Start of Extract provided
More people in the U.S. are using activity trackers than ever, but those who could benefit the most aren’t using them. Researchers at Penn’s Perelman School of Medicine, conducting the first national study of a large, diverse population on the topic, found that 1.2 percent of the study population used activity trackers such as FitBits and Apple devices. While use among younger individuals was 2.8 to 3.1 percent, only 0.1 percent of those over age 65, used them. Use of devices was also lower among individuals with annual incomes under $50,000, with usage rates at 0.7 to 1 percent. “We found that though use grew over time, it really varied depending on individual characteristics like age and income,” said Mitesh Patel, director of Penn Medicine’s Nudge Unit and assistant professor of medicine and health care management. The authors of the study suggest that more effort must be made to initially engage senior citizens and low-income users with activity trackers.
End of Extract provided
Start of Information shown
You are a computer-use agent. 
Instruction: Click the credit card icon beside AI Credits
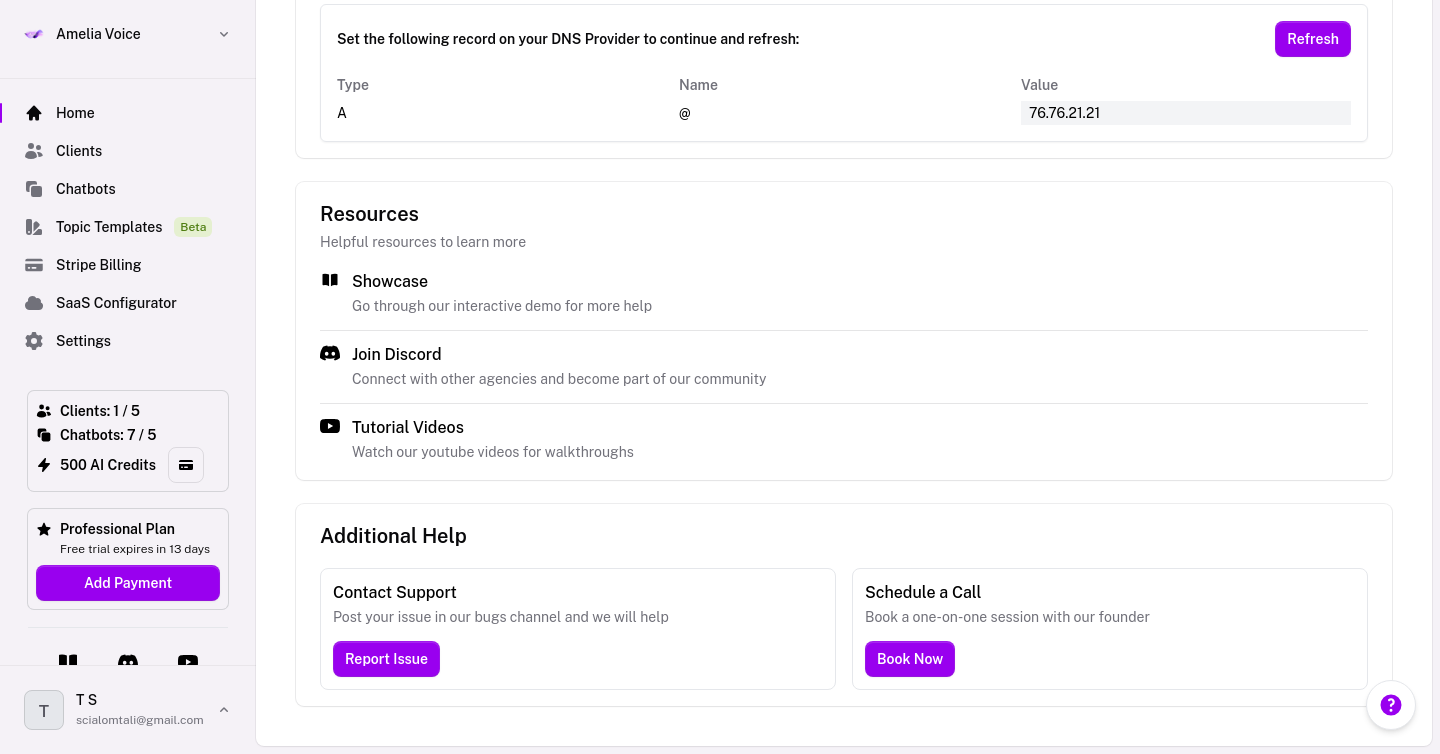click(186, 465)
End of Information shown
Start of Information shown
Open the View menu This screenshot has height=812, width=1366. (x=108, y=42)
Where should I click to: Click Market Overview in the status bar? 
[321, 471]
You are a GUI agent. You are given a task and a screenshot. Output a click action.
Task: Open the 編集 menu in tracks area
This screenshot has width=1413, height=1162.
End of Information shown
Start of Information shown
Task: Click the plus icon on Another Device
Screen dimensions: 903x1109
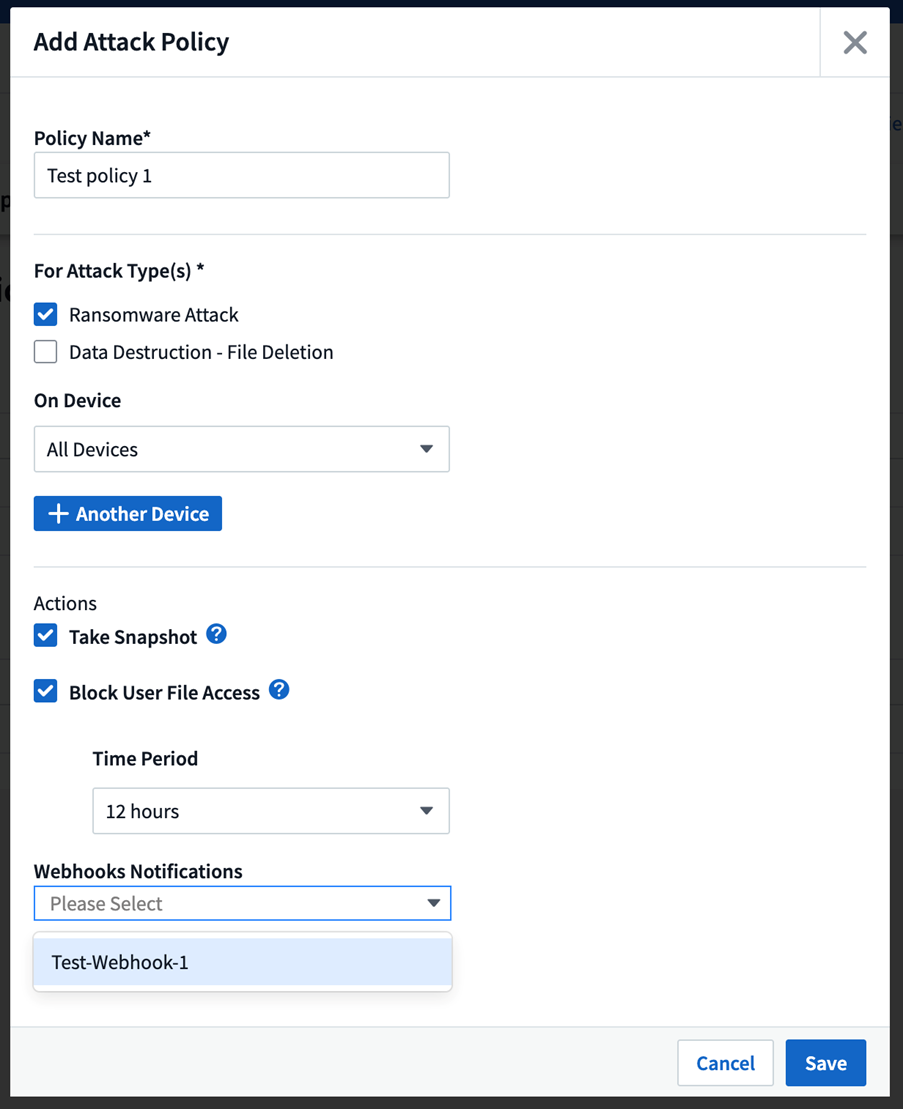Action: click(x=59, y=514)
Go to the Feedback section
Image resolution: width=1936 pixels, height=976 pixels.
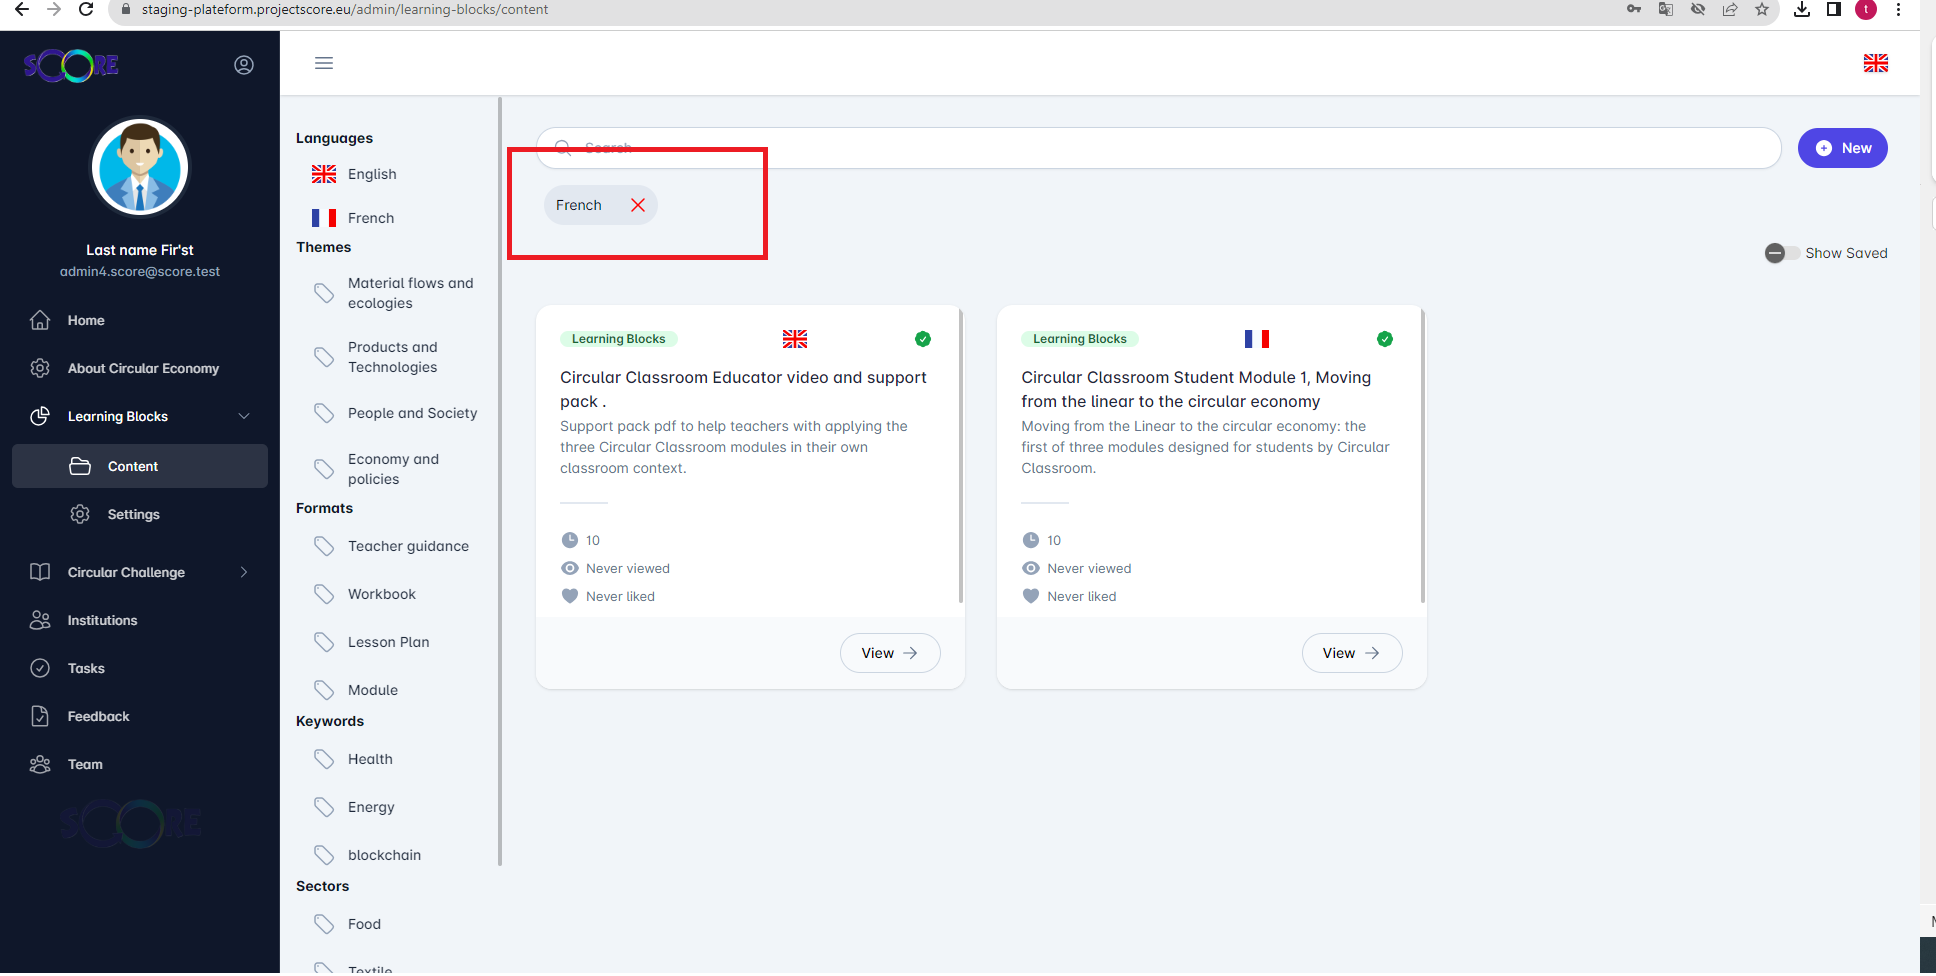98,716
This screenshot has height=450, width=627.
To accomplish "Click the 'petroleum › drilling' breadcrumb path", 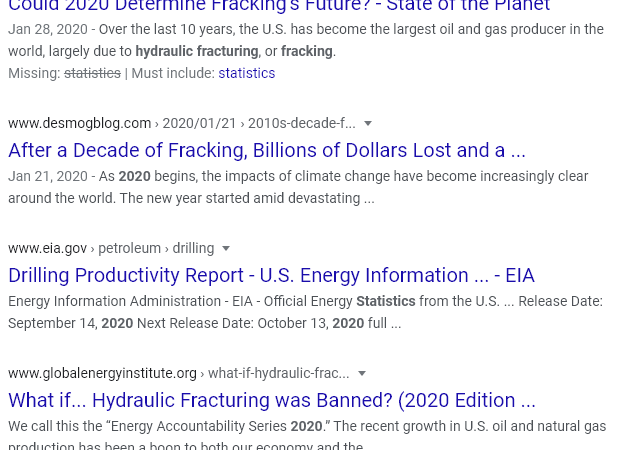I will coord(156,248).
End of Information shown
### Tasks to carry out
#1 Condense the paragraph beginning "More people in the U.S. are using activity trackers" from the text on activity tracker use into a short bulleted list that keeps its main facts.
#2 Continue the text on activity tracker use from the point where it stops.

### Answers to this exercise
#1
- Activity tracker use in the U.S. is growing, but the people who could benefit most aren't using them.
- A national study by researchers at Penn's Perelman School of Medicine, the first of a large, diverse population on this topic, found that 1.2 percent of the study population used trackers such as FitBits and Apple devices.
- Use was 2.8 to 3.1 percent among younger individuals but only 0.1 percent among those over 65.
- Use was also lower among people with annual incomes under $50,000, at 0.7 to 1 percent.
- Mitesh Patel, director of Penn Medicine's Nudge Unit, said use grew over time but varied by traits such as age and income.
- The authors say more effort is needed to get seniors and low-income users started with activity trackers.

#2
Initially engaging users is important; once people begin using activity trackers, rates of continued use are high. “Once someone started using an activity tracker, sustained use at six months was high, at 80 percent,” Dr. Patel said. Some devices use strategies like gamification with levels, points and badges to keep users engaged. “Our findings provide initial evidence that these types of engagement strategies may show promise for keeping sustained use high,” Dr. Patel said.
In the study, researchers analyzed data from subscribers of a national health and wellness organization from 2014-2015, tracking how often the devices were used following activation, when the devices were activated, average daily step counts and socio-demographic characteristics. Penn co-authors on the study include Gregory W. Kurtzman, Charles A. L. Rareshide, Jingsan Zhu and Wenli Wang; Luca Foschini is also co-author.